Further studies suggested that IOP can also inhibit the activation of the Akt/mTOR and NF-κB signaling pathway in osteosarcoma cells. Akt, also known as PKB (protein kinase B), is a serine/threonine-specific protein kinase that can be activated by PI3K at Thr308 and Ser473 sites. Activated Akt can activate the mTOR pathway in a variety of ways.

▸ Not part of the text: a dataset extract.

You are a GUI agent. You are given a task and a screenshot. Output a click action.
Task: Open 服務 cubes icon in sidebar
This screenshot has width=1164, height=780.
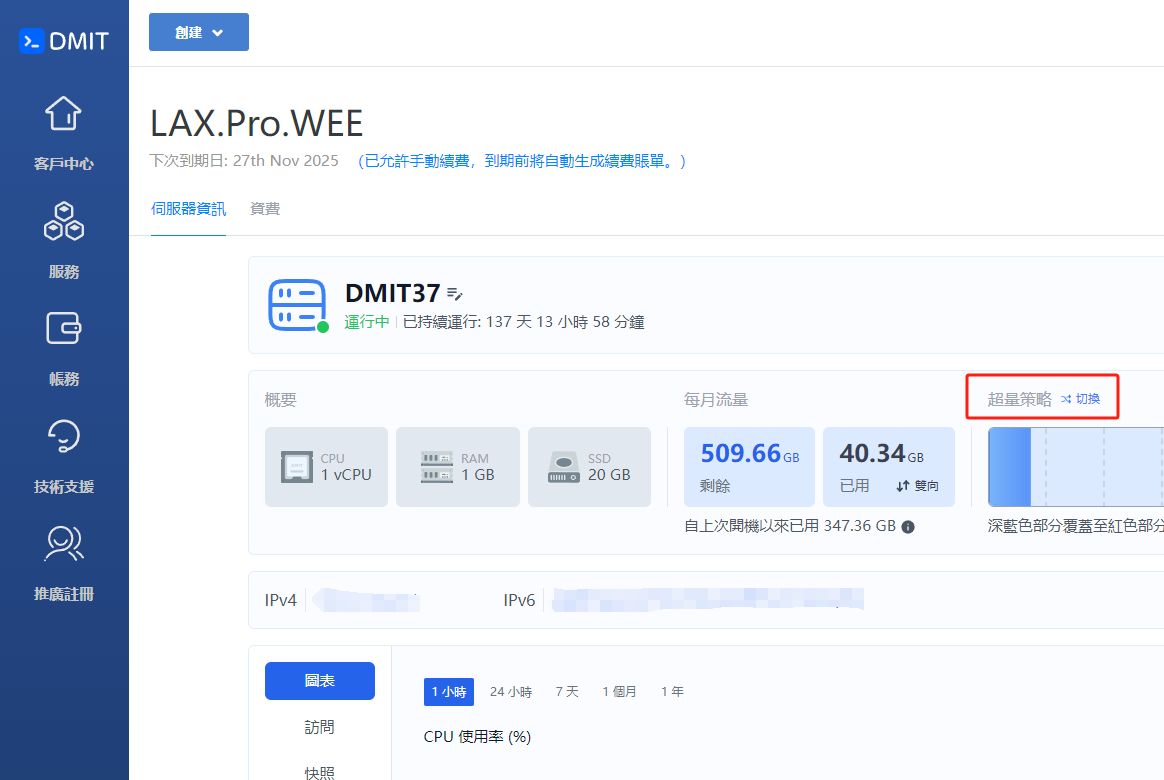click(x=64, y=221)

And mTOR is an important serine-threonine protein kinase downstream of the PI3K/Akt signaling pathway which can regulate the malignant biological process of tumor cells by activating ribosomal kinase [20]. The Akt/mTOR signaling pathway is typically abnormally activated in a variety of malignant tumors and causes abnormal expression of downstream genes such as PFKFB2, p21, Vimentin, and Bcl-2.

Thereby, Akt/mTOR signaling pathway plays an important role in a variety of cellular biological processes of tumor cells, including autophagy, proliferation, migration, invasion, and apoptosis [21]. NF-κB has been shown to control the expression of tumor-related genes, such as Cyclin D1, c-Myc, HER2, interleukins, and XIAP, to regulate chronic inflammation, tumor cell survival, antiapoptosis, proliferation, invasion, and angiogenesis [22]. RelA/p65, which is a subunit of NF-κB, can increase transcription activity after phosphorylation, causing the activation of NF-κB, thereby promoting the transcription of related oncogenes [23]. In this study, it appears that IOP may regulate the proliferation, migration, invasion, and apoptosis of osteosarcoma cells by inhibiting the activation of the Akt/mTOR and NF-κB signaling pathway and further supplement the understanding of the antitumor mechanism of IOP.

5. Conclusion

The results of this study indicate that polysaccharide from Inonotus obliquus polysaccharide can regulate the proliferation, migration, invasion, and apoptosis of osteosarcoma cells by inhibiting the activation of the Akt/mTOR and NF-κB signaling pathway. This study also confirms that IOP has obvious antitumor activity against osteosarcoma and has the potential for clinical application in osteosarcoma treatment. At the same time, the molecular study provides a theoretical basis for the application of IOP in the treatment of osteosarcoma. However, this study lacks in vivo animal and clinical experiments, which are the shortcomings of this study and the direction for future development.